▶ _Supplied passage_
--- START ---

Friday, October 28, 2011

The Euro zone rescue deal - "them and us"


















The announcement of the Euro zone rescue package, which included a 50% loss on Greek bonds for those banks that held them, led to a number of reactions here in Ireland. One was from Mr. Peter Brown of the Irish Institute of Financial Trading, who said, on the RTE news on Thursday 27th. October:

“If they’re that keen on keeping the Euro intact, Ireland needs a deal”.

Who are “they”, in this context? The ECB? Angela Merkel and Nicholas Sarkozy? The European Commission? Ireland is a member of the ECB and the EU Commission. France and Germany are our comrade states in the entity that has given us massive social, equality and consumer legislation improvements at home and free access to a market of over half a Billion consumers, not to mention significant capital transfers through the EU Common Agricultural Policy and the Structural and Cohesion funds.

Our membership of the Euro zone provides us with protection from speculative raids on what would otherwise be our local currency, such as that which cost the Bank of England an estimated £3.4 billion in 1992. As a result of Irish government attempts to protect the Punt at the time, interest rates on Irish mortgages reached a staggering 16% at one stage.

--- END ---

▶ _Source data_
--- START ---

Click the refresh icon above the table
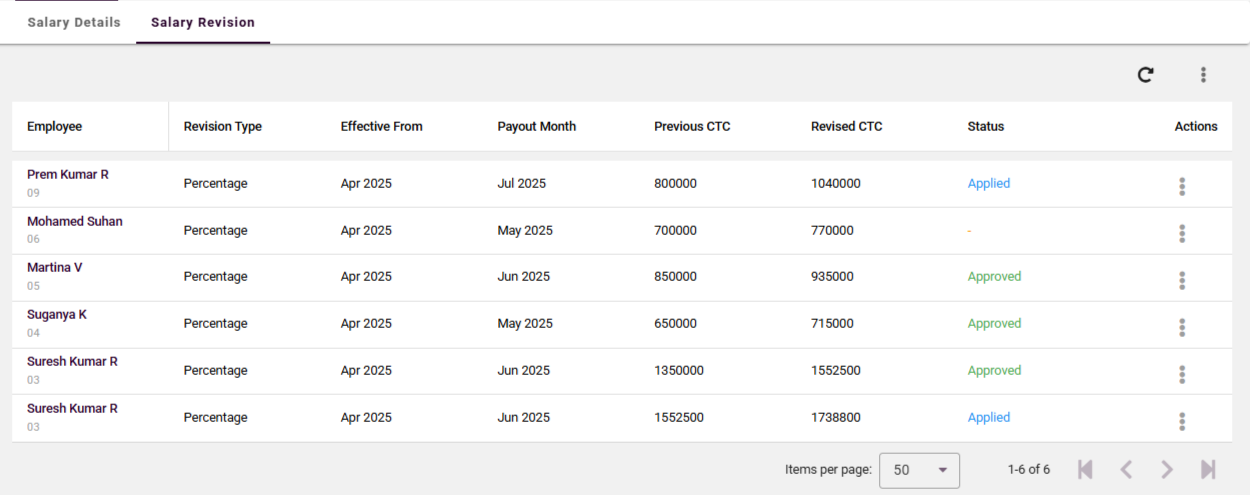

--- END ---

▶ _What this task involves_
Please say whether each statement agrees with the Euro zone post, answering yes or no and quoting the deciding words: 1. The rescue package included a 50% loss on Greek bonds for banks that held them. 2. Peter Brown spoke on the RTE news on a Friday. 3. Interest rates on Irish mortgages reached 16% at one stage. The lines have no connection to the Euro zone post.

▶ _Answer box_
1. Yes: "which included a 50% loss on Greek bonds for those banks that held them"
2. No: "on the RTE news on Thursday 27th. October"
3. Yes: "interest rates on Irish mortgages reached a staggering 16% at one stage"